→ TEXTAUSZUG
Wenn die Kinder, die in Ihren Häusern aufwachsen, keine Sehnsucht nach einem eigenen Zimmer haben: Ist der Drang nach Abgrenzung gar nicht natürlich, sondern erlernt?
Ich bin schon der Meinung, dass es ein zutiefst menschliches Bedürfnis ist, auch mal für sich zu sein und ganz beschützt. Wir kommen schließlich aus dem Mutterleib. Ich erinnere mich, dass ich es als Kind liebte, mich zum Spielen in einen Pappkarton zu setzen. Ich war für mich, aber durch die Öffnungen sah und hörte ich meine Familie. Ich hatte meine Ruhe und war doch mittendrin. Diese Erinnerung beeinflusst mich bei der Arbeit. Es muss in meinen Häusern beides möglich sein: Abgeschiedenheit und Gemeinsamkeit.

Wann wussten Sie, dass Sie Architekt werden wollten?
Das ist gar nicht lange her. In den ersten zwei Jahren auf der Uni musste ich mich nicht für ein Fach entscheiden. Ich wollte eigentlich Physiker werden, ich liebte Einstein und wollte wie er die Welt verstehen und verändern. Leider merkte ich schnell, dass ich nicht gut genug war. Ich zeichnete gerne, also habe ich einen Architekturkurs besucht. Zuvor hatte mich Architektur nicht interessiert.

Warum nicht?
Ich hatte einfach keine Ahnung. Ich kannte nur Antoni Gaudí. Erst als ich an der Universität Le Corbusier und Ludwig Mies van der Rohe kennenlernte, verstand ich, dass sie zur selben Zeit wie Einstein die Art, wie wir die Welt sehen, verändert hatten.

→ AUFGABEN
1. Schreiben Sie bitte die folgenden Datensätze vollständig und Zeile für Zeile unverändert ab.
2. Setzen Sie das Interview oben über Wohnen und den Weg zur Architektur im Anschluss an seinen letzten Satz fort.

→ Datensätze zum Auffinden beschriebener Objekte
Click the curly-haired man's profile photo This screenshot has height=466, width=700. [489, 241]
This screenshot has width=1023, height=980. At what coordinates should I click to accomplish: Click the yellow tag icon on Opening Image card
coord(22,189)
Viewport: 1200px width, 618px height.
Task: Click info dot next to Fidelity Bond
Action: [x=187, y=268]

→ LÖSUNGEN
1.
Click the curly-haired man's profile photo This screenshot has height=466, width=700. [489, 241]
This screenshot has width=1023, height=980. At what coordinates should I click to accomplish: Click the yellow tag icon on Opening Image card
coord(22,189)
Viewport: 1200px width, 618px height.
Task: Click info dot next to Fidelity Bond
Action: [x=187, y=268]

2.
Le Corbusier und van der Rohe bauten radikal andere Häuser in einer sich radikal wandelnden Zeit. Kann man sagen, dass Ihre wandlosen Häuser die Symbole des heutigen gläsernen Zeitalters sind?
Sie haben schon recht: Netzwerke wie Facebook haben das Verhältnis zwischen Privatheit und Öffentlichkeit verändert, ähnlich wie meine Häuser. Und sicher bin ich als Architekt von unserer Zeit geprägt. Aber diese Themen sind mir zu groß. Ich konzentriere mich einfach auf die Bedürfnisse der Menschen, für die ich Häuser entwickle. Ich nehme mir nicht vor, etwas Revolutionäres zu bauen. Das Wohnhaus in Montpellier wird ungewöhnlich viele ungewöhnlich große Balkone haben. Das ist revolutionär, basiert aber auf dem traditionellen Leben der Menschen in Südfrankreich: Ihr Leben fand immer schon zur Hälfte vor dem Haus statt.

Sie sagen, Sie bauen Häuser nach den Bedürfnissen der Menschen. Aber wie passt dazu Ihre gläserne Toilette in Ichihara?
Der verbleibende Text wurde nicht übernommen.